Em um momento em que a ciência nas suas vertentes de pesquisa foca no aparelho neurológico como detentor de todas as respostas para nossas angústias, é praticamente uma heresia digna de uma condenação escrever isso. A linha do tempo da evolução, no entanto, mostra que o raciocínio e a consciência são os “filhos caçulas” dos sistemas orgânicos: bonitinhos, todos gostam deles, mas têm a “mania” de se acharem grandes e mandarem nos mais velhos.

Para que estruturas mais novas e sofisticadas chegassem a existir, significa que as estruturas primordiais (nome melhor que “primitivas”, na minha opinião) foram vitoriosas diante a pressão evolutiva do ambiente, milhares de anos antes. Acredito que exista uma “consciência” sutil e energética destes sistemas, atuante até hoje, embasando a nossa consciência neurológica comum.

Alguns podem chamá-la de intuição, outros de instinto, outros ainda de “sombra” e eu acredito que “inconsciente e subconsciente” são termos que possam caber muito bem na descrição desta força organizadora que nasce conosco e está presente em cada célula do nosso corpo.

Vamos para um exemplo curioso desta força atuando: na Holanda, descendentes de sobreviventes do holocausto judeu foram comparados com seus “equivalentes” em idade e hábitos de vida, principalmente no quesito de sobrepeso e diabetes do tipo 2.

Esta doença está ligada à obesidade e a várias propensões genéticas que manipulam o sistema de controle entre fome e saciedade, gerando algumas tendências em comer muito e estocar energia no próprio corpo.

As pessoas que foram estudadas nunca passaram fome na vida, o que, em uma primeira vista, torna esse tipo de disposição genética algo no mínimo inútil ou errônea. Contudo, os ancestrais de todos eles realmente passaram por uma grande escassez e infelizmente assistiram muitos de seus entes e amigos morrerem de fome, exaustão e doença.

Homens, mulheres e crianças prisioneiros de campos de concentração nazistas foram abandonados para morrer de fome e inanição, sentindo diariamente a ameaça pela própria vida e dos seus familiares.

Dada a incidência tão aumentada entre os seus descendentes de doenças que seriam “vantagem” para um indivíduo em um período de carência de alimentos, podemos inferir que de alguma forma, eles “perceberam” o risco que seus avós passaram.

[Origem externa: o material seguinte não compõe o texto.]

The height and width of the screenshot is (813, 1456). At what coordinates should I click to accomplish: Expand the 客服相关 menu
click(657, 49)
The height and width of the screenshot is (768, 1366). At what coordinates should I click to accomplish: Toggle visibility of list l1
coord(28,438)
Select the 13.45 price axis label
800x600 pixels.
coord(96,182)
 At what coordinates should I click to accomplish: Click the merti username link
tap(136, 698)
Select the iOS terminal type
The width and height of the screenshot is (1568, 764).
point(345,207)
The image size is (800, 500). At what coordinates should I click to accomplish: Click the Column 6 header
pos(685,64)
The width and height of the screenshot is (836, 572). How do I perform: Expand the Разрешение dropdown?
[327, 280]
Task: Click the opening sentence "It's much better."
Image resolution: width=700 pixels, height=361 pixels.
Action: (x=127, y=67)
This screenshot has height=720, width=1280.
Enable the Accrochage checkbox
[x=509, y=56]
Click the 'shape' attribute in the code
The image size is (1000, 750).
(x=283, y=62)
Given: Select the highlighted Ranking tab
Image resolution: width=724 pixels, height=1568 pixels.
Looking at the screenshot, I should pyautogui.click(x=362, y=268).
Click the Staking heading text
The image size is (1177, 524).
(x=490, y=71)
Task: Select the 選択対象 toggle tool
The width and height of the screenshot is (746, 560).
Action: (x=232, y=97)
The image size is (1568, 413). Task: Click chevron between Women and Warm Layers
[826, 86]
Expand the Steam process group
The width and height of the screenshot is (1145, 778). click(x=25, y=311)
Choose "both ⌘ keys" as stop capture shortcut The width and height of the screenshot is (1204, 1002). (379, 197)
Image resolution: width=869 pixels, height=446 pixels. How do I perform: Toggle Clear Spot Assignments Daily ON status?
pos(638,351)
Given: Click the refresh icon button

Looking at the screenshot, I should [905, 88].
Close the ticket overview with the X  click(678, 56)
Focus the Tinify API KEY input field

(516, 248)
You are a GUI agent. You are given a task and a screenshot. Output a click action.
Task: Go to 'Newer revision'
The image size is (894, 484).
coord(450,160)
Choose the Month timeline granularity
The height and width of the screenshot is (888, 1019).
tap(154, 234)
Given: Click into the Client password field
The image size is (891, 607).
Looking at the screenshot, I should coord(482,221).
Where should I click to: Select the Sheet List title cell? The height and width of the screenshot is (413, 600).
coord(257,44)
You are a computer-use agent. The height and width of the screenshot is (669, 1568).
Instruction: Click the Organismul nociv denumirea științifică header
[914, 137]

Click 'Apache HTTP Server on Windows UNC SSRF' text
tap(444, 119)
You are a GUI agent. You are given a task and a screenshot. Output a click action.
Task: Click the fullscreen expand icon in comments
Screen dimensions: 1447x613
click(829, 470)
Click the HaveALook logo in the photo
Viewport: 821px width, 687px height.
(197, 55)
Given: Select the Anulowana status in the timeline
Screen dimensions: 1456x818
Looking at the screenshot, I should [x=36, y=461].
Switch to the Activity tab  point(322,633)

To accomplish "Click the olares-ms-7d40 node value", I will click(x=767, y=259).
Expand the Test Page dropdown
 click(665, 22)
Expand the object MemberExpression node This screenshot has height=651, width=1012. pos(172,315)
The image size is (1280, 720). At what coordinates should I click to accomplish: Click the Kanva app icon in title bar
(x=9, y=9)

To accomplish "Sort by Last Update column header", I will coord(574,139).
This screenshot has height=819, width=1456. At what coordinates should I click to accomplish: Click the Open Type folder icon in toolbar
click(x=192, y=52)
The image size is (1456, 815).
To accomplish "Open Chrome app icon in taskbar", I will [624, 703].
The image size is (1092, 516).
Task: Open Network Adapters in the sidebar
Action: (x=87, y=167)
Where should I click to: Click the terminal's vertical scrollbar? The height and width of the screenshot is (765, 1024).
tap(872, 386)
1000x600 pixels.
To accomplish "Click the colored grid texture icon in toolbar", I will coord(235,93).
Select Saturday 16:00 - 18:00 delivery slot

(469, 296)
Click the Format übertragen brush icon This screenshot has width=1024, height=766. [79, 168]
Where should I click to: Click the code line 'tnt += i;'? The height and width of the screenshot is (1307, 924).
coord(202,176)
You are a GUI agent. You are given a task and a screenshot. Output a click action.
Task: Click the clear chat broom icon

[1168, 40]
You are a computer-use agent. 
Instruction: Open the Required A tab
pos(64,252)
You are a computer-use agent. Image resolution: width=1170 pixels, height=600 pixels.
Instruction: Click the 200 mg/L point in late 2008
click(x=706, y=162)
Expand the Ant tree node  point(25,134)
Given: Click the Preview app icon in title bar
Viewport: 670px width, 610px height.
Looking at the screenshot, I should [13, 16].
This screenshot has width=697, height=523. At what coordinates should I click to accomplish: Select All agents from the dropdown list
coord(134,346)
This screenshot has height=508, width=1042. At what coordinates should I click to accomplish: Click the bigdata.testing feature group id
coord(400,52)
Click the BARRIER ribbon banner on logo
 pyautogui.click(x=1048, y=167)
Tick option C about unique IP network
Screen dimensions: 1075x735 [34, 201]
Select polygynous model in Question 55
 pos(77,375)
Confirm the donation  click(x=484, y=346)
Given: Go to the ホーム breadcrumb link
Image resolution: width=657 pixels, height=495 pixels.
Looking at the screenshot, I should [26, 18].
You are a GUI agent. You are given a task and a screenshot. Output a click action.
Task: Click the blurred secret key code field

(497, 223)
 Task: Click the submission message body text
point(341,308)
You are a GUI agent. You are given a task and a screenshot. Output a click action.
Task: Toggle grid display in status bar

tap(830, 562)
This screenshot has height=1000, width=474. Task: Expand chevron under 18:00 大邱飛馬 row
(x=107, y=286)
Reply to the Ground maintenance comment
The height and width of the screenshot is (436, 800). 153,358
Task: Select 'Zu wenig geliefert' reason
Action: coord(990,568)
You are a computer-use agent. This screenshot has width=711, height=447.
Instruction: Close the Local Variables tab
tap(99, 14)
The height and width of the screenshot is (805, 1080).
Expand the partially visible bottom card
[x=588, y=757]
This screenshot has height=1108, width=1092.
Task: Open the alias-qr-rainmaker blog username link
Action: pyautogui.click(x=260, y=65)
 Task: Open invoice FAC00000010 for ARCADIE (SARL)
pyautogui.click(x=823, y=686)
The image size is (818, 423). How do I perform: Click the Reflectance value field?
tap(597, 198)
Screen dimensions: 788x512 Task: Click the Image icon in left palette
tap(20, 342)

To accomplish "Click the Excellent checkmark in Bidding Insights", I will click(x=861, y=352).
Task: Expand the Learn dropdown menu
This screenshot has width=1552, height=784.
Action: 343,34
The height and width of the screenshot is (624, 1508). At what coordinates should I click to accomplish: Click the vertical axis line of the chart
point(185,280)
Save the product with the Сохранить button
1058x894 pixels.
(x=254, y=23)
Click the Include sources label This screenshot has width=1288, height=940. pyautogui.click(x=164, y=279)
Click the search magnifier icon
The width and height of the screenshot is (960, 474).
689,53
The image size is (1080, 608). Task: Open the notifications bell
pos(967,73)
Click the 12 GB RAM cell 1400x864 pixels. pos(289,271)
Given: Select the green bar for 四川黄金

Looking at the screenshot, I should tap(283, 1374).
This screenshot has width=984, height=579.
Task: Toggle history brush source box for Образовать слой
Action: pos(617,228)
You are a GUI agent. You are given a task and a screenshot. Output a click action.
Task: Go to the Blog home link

Eles vivem sob a influência da dor deles, ainda que ela lhes seja inconsciente.

Eles verdadeiramente acreditam que comem bastante porque gostam disso, em particular doces e outros petiscos calóricos. O ponto de vista que o estudo tenta tornar mais observável é que talvez eles sintam prazer com estes hábitos, pois assim estão em alinhamento com a herança vital de seus ancestrais, criando uma forma de “lealdade” em retribuição do “sacrifício” de dor que eles sentiram.

Onde estaria localizada essa sensação de lealdade que mexe com o corpo, apesar do desconhecimento da mente consciente? Aparentemente armazenada no código genético de células do fígado, pâncreas e mesmo de células gordurosas, todas espalhadas pelo corpo.